FFmpeg source code analysis: introduction to video filters (below)

FFmpeg provides audio and video filters in the libavfilter module. All video filters are registered in libavfilter/allfilters.c. We can also use the ffmpeg -filters command line to view all currently supported filters, the preceding -v stands for video. This article mainly introduces video filters, including: drawing text, edge detection, fading, Gaussian blur, left and right mirroring, layer overlay, video rotation.

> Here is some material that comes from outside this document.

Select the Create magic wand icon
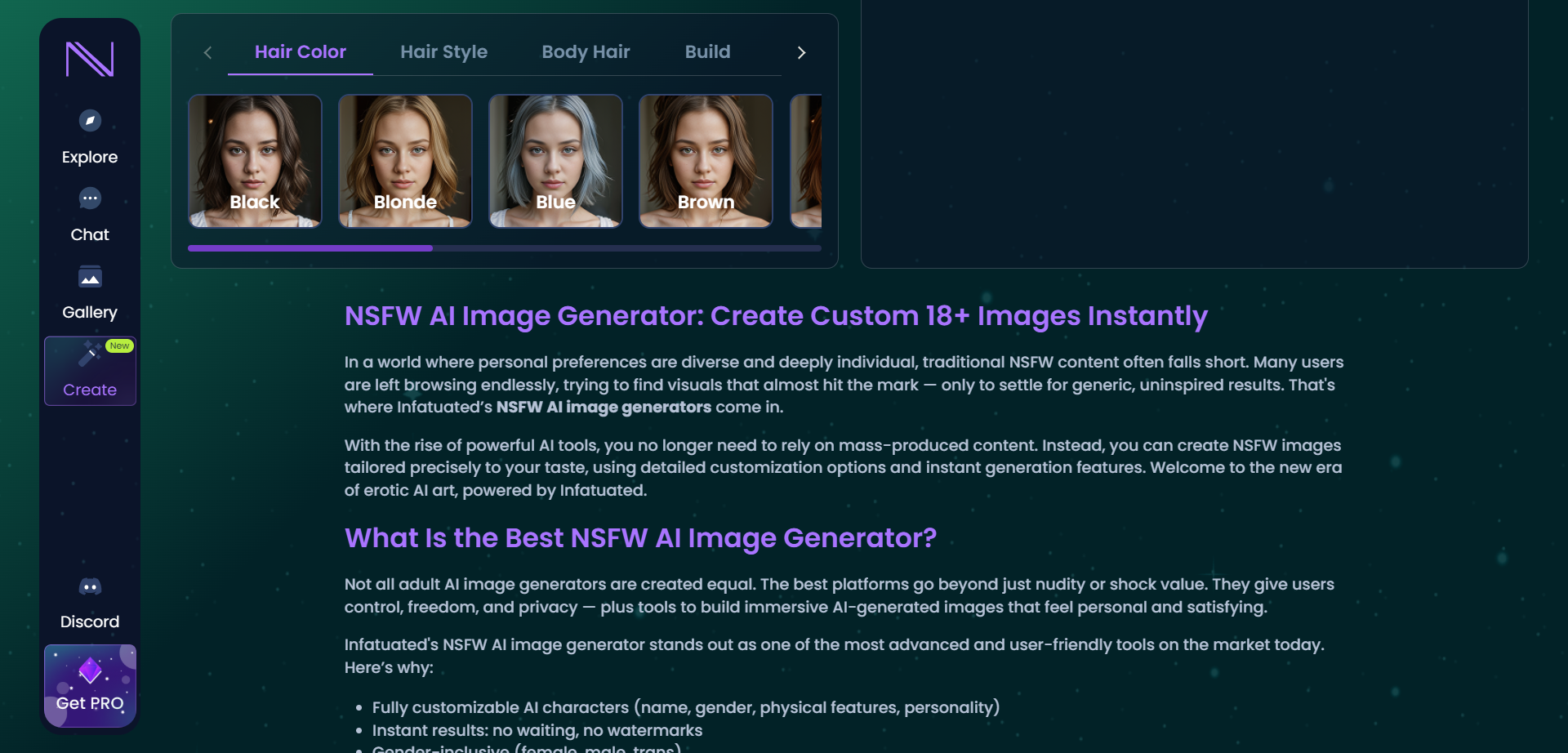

For a detailed introduction to video filters, you can check the official documentation: Video Filters . For the first half of the introduction to video filters, you can view the previous article: Introduction to Video Filters (Part 1) .

1、drawtext

Draw text, draw text text on the video screen. You need to open the freetype third-party library --enable-freetype. For details, see: freetype official website . If you want to set the font size and color, you need to open the fontconfig third-party library --enable-fontconfig. For details, please check: fontconfig official website . If you want to set the font shape, you need to open the libfribidi third-party library --enable-libfribidi. For details, please check: fribidi's GitHub website .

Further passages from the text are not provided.